CHARLESTON, W.Va. — A well-known political report has shifted the expected match-up later this year between Third District Congressman Nick Rahall and Cabell County state Senator Evan Jenkins from “Toss-Up” to “Leans Republican.”
Larry Sabato’s Crystal Ball Managing Editor Kyle Kondik explained the move Thursday on MetroNews Talkline. Kondik said the reasons for the shift include the “news of the race” including a Jenkins poll that showed him 14 points ahead of Rahall and no real answer to that poll from Democrats.
“It’s possible that they’re also seeing not the greatest numbers for Rahall. Maybe not down a dozen points or so but maybe trailing or barely ahead,” Kondik said.
There’s also the recent report that Rahall was considering retirement and dropping out of the race, something Rahall’s office has denied. Kondik said the report nevertheless doesn’t play in Rahall’s favor.
“Those are the sorts of things that tell us he may not be feeling all that comfortable and all that confident about his race,” Kondik said.
He also said the make-up of the Third District and the overwhelming support voters gave to Mitt Romney in 2012 also makes things an uphill battle for Rahall despite winning election every two years since 1976.
Rahall has been focusing on other issues this week.
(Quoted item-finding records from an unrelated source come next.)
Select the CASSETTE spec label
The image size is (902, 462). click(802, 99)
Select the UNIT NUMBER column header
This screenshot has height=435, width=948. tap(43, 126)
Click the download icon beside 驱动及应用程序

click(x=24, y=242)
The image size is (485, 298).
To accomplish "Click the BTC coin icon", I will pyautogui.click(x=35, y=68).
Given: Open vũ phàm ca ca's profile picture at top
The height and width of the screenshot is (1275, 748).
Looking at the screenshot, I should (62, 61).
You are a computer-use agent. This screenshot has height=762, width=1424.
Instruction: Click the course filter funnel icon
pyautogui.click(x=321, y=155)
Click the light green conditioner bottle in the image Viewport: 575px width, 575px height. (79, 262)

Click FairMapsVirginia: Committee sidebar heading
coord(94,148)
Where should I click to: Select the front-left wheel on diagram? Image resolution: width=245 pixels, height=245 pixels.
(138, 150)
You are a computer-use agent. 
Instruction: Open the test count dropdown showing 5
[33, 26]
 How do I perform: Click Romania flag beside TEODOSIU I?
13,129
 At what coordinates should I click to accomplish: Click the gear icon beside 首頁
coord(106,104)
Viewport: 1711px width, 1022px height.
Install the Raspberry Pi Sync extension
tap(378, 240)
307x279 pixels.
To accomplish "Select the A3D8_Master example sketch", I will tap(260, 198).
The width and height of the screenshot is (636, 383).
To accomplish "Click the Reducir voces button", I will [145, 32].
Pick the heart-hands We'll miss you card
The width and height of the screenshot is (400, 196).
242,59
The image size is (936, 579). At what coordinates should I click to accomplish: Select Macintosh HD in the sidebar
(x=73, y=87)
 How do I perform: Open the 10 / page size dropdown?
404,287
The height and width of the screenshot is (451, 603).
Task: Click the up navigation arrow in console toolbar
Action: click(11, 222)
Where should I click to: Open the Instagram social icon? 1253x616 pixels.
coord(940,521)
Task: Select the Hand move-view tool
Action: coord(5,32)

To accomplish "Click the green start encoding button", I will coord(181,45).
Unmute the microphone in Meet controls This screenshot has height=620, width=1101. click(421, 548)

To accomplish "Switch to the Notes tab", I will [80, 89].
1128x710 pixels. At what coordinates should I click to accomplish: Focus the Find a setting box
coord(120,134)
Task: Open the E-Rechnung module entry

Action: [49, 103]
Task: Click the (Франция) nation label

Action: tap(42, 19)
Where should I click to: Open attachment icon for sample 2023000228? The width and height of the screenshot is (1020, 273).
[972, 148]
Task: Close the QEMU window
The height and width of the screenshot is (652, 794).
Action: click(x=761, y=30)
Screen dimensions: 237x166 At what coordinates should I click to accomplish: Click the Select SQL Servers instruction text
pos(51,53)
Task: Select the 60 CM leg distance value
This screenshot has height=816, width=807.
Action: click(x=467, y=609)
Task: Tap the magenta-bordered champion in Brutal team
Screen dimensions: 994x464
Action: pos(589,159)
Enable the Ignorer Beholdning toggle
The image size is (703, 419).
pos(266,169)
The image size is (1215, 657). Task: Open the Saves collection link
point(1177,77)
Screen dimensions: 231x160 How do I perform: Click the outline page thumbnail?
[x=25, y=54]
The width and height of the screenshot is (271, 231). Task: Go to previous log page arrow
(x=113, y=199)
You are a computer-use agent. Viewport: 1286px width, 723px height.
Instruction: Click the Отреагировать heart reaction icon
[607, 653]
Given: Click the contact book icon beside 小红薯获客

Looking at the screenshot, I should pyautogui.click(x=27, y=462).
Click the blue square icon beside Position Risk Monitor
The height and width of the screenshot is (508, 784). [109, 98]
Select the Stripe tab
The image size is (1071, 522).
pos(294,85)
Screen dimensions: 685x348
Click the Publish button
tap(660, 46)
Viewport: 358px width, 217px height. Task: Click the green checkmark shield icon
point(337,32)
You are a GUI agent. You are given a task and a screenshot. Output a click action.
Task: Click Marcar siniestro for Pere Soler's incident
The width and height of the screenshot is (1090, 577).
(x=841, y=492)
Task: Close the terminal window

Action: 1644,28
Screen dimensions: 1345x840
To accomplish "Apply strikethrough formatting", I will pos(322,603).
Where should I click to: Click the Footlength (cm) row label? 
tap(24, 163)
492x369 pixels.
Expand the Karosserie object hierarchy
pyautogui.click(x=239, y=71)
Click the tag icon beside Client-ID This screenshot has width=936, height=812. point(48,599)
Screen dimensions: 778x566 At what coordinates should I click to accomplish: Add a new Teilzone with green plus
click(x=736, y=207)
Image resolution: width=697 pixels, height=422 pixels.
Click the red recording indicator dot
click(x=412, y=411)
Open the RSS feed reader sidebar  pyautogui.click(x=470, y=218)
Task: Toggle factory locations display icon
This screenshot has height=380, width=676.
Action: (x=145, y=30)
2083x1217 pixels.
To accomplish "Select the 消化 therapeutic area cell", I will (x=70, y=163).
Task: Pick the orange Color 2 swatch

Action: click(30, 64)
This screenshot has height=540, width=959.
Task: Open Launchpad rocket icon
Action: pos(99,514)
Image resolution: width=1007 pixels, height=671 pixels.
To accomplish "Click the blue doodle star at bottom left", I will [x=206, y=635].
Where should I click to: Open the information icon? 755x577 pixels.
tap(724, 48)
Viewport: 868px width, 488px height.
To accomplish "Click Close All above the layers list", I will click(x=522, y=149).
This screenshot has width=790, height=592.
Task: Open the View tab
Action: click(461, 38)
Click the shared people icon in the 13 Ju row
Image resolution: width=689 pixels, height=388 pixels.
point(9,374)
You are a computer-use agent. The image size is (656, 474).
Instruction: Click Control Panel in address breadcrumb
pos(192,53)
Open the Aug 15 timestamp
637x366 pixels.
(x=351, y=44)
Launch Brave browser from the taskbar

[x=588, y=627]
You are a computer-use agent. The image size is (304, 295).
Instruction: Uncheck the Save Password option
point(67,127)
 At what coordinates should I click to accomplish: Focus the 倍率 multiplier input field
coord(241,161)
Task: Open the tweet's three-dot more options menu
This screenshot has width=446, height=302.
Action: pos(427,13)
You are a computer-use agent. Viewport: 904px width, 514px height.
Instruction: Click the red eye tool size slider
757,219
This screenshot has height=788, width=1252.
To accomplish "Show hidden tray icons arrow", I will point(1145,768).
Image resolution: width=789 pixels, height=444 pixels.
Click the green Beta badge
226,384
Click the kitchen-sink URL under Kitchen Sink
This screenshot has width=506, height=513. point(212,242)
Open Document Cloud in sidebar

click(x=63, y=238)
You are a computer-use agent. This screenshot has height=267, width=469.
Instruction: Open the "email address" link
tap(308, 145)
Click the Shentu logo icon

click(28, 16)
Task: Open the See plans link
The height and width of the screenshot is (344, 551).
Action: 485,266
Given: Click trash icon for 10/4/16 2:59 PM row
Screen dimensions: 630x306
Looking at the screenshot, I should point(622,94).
News releases from his office have addressed the federal budget, the federal EPA and the King Coal Highway.
Rahall announced Wednesday he would be casting a “no” vote on the Republican budget in the U.S. House.
“The Ryan budget would menacingly meddle with Medicare, increasing seniors’ costs and cutting their benefits,” Rahall said in a statement. “That budget, being forced through the House by the Republican Leadership, would hurt our seniors – no way would I vote for that. I have never seen a group so obsessed with doing away with Medicare – they’re frothing at the mouth to get their hands on it.”
Kondik said it may be very difficult for Rahall to separate himself from Obama.
“The President is just so unpopular in that district and in West Virginia as a whole that these mid-terms elections are oftentimes just a backlash against the President and the President’s party,” Kondik said.